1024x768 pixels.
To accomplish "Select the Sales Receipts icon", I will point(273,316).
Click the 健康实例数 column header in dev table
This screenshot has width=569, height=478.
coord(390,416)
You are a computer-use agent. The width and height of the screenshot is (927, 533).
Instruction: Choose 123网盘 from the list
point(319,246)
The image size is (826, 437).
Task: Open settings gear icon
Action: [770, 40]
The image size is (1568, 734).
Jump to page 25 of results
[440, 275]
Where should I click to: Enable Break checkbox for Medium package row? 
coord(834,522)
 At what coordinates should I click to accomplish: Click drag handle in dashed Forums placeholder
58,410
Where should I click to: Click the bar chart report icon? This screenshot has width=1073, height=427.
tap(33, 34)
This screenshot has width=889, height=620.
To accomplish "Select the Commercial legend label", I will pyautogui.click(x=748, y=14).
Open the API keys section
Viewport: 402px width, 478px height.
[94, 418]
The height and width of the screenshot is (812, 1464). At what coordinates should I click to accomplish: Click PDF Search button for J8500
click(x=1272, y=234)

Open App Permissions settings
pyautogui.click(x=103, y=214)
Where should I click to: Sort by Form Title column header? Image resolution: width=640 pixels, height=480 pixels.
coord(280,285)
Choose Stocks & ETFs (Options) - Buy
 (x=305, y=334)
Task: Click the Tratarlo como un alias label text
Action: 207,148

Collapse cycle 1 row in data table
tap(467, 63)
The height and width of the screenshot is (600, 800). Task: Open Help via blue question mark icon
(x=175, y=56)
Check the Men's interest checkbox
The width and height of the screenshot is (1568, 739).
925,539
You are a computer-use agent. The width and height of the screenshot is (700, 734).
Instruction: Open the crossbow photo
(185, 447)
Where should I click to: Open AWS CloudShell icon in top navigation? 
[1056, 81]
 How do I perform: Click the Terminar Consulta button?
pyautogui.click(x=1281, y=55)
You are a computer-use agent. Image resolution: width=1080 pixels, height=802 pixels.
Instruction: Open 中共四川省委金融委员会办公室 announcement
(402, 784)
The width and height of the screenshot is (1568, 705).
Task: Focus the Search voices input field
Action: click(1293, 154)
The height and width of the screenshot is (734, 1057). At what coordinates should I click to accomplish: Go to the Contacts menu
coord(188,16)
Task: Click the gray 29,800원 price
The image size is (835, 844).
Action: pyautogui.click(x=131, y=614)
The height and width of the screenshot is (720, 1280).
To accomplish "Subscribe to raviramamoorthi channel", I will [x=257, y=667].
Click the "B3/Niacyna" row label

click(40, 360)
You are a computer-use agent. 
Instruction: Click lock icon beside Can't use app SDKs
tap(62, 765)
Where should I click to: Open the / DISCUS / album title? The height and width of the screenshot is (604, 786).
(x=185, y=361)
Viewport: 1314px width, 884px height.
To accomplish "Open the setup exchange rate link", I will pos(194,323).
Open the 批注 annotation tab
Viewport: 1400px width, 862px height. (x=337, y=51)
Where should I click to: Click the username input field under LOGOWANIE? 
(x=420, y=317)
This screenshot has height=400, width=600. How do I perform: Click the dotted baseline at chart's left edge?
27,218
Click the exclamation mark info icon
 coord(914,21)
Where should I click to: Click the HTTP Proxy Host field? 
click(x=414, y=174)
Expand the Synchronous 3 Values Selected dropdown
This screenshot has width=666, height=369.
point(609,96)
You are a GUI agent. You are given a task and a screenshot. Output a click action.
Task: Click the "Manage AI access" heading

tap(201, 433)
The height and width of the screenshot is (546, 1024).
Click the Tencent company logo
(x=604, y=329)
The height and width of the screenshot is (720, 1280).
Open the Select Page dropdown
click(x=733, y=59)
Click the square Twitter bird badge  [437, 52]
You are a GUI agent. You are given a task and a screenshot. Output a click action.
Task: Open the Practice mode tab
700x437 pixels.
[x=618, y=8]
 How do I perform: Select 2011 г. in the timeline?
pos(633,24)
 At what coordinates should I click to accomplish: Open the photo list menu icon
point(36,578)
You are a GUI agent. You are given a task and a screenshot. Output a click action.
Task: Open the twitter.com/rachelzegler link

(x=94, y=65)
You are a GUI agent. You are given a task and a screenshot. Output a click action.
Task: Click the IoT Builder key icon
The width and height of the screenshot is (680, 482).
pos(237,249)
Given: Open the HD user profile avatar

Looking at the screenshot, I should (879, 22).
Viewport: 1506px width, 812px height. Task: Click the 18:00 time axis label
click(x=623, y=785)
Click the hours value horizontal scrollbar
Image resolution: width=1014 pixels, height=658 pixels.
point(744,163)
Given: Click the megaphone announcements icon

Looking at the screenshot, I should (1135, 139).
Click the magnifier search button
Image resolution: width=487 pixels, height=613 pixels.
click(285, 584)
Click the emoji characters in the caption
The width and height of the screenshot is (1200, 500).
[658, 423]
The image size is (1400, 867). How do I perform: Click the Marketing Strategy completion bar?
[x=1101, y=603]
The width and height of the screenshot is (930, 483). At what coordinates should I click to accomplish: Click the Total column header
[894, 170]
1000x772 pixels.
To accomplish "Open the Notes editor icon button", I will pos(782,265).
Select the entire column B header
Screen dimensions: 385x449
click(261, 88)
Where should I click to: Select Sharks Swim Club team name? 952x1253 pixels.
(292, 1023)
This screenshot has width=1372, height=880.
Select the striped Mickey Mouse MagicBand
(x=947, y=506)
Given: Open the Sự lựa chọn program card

## WORK INSTRUCTION
What you return must match the records above exactly, line for line.

## OUTPUT FOR THIS EXERCISE
1024x768 pixels.
To accomplish "Select the Sales Receipts icon", I will point(273,316).
Click the 健康实例数 column header in dev table
This screenshot has width=569, height=478.
coord(390,416)
You are a computer-use agent. The width and height of the screenshot is (927, 533).
Instruction: Choose 123网盘 from the list
point(319,246)
The image size is (826, 437).
Task: Open settings gear icon
Action: [770, 40]
The image size is (1568, 734).
Jump to page 25 of results
[440, 275]
Where should I click to: Enable Break checkbox for Medium package row? 
coord(834,522)
 At what coordinates should I click to accomplish: Click drag handle in dashed Forums placeholder
58,410
Where should I click to: Click the bar chart report icon? This screenshot has width=1073, height=427.
tap(33, 34)
This screenshot has width=889, height=620.
To accomplish "Select the Commercial legend label", I will pyautogui.click(x=748, y=14).
Open the API keys section
Viewport: 402px width, 478px height.
[94, 418]
The height and width of the screenshot is (812, 1464). At what coordinates should I click to accomplish: Click PDF Search button for J8500
click(x=1272, y=234)

Open App Permissions settings
pyautogui.click(x=103, y=214)
Where should I click to: Sort by Form Title column header? Image resolution: width=640 pixels, height=480 pixels.
coord(280,285)
Choose Stocks & ETFs (Options) - Buy
 (x=305, y=334)
Task: Click the Tratarlo como un alias label text
Action: 207,148

Collapse cycle 1 row in data table
tap(467, 63)
The height and width of the screenshot is (600, 800). Task: Open Help via blue question mark icon
(x=175, y=56)
Check the Men's interest checkbox
The width and height of the screenshot is (1568, 739).
925,539
You are a computer-use agent. The width and height of the screenshot is (700, 734).
Instruction: Open the crossbow photo
(185, 447)
Where should I click to: Open AWS CloudShell icon in top navigation? 
[1056, 81]
 How do I perform: Click the Terminar Consulta button?
pyautogui.click(x=1281, y=55)
You are a computer-use agent. Image resolution: width=1080 pixels, height=802 pixels.
Instruction: Open 中共四川省委金融委员会办公室 announcement
(402, 784)
The width and height of the screenshot is (1568, 705).
Task: Focus the Search voices input field
Action: click(1293, 154)
The height and width of the screenshot is (734, 1057). At what coordinates should I click to accomplish: Go to the Contacts menu
coord(188,16)
Task: Click the gray 29,800원 price
The image size is (835, 844).
Action: pyautogui.click(x=131, y=614)
The height and width of the screenshot is (720, 1280).
To accomplish "Subscribe to raviramamoorthi channel", I will [x=257, y=667].
Click the "B3/Niacyna" row label

click(40, 360)
You are a computer-use agent. 
Instruction: Click lock icon beside Can't use app SDKs
tap(62, 765)
Where should I click to: Open the / DISCUS / album title? The height and width of the screenshot is (604, 786).
(x=185, y=361)
Viewport: 1314px width, 884px height.
To accomplish "Open the setup exchange rate link", I will pos(194,323).
Open the 批注 annotation tab
Viewport: 1400px width, 862px height. (x=337, y=51)
Where should I click to: Click the username input field under LOGOWANIE? 
(x=420, y=317)
This screenshot has height=400, width=600. How do I perform: Click the dotted baseline at chart's left edge?
27,218
Click the exclamation mark info icon
 coord(914,21)
Where should I click to: Click the HTTP Proxy Host field? 
click(x=414, y=174)
Expand the Synchronous 3 Values Selected dropdown
This screenshot has width=666, height=369.
point(609,96)
You are a GUI agent. You are given a task and a screenshot. Output a click action.
Task: Click the "Manage AI access" heading

tap(201, 433)
The height and width of the screenshot is (546, 1024).
Click the Tencent company logo
(x=604, y=329)
The height and width of the screenshot is (720, 1280).
Open the Select Page dropdown
click(x=733, y=59)
Click the square Twitter bird badge  [437, 52]
You are a GUI agent. You are given a task and a screenshot. Output a click action.
Task: Open the Practice mode tab
700x437 pixels.
[x=618, y=8]
 How do I perform: Select 2011 г. in the timeline?
pos(633,24)
 At what coordinates should I click to accomplish: Open the photo list menu icon
point(36,578)
You are a GUI agent. You are given a task and a screenshot. Output a click action.
Task: Open the twitter.com/rachelzegler link

(x=94, y=65)
You are a GUI agent. You are given a task and a screenshot. Output a click action.
Task: Click the IoT Builder key icon
The width and height of the screenshot is (680, 482).
pos(237,249)
Given: Open the HD user profile avatar

Looking at the screenshot, I should (879, 22).
Viewport: 1506px width, 812px height. Task: Click the 18:00 time axis label
click(x=623, y=785)
Click the hours value horizontal scrollbar
Image resolution: width=1014 pixels, height=658 pixels.
point(744,163)
Given: Click the megaphone announcements icon

Looking at the screenshot, I should (1135, 139).
Click the magnifier search button
Image resolution: width=487 pixels, height=613 pixels.
click(285, 584)
Click the emoji characters in the caption
The width and height of the screenshot is (1200, 500).
[658, 423]
The image size is (1400, 867). How do I perform: Click the Marketing Strategy completion bar?
[x=1101, y=603]
The width and height of the screenshot is (930, 483). At what coordinates should I click to accomplish: Click the Total column header
[894, 170]
1000x772 pixels.
To accomplish "Open the Notes editor icon button", I will pos(782,265).
Select the entire column B header
Screen dimensions: 385x449
click(261, 88)
Where should I click to: Select Sharks Swim Club team name? 952x1253 pixels.
(292, 1023)
This screenshot has width=1372, height=880.
Select the striped Mickey Mouse MagicBand
(x=947, y=506)
Given: Open the Sự lựa chọn program card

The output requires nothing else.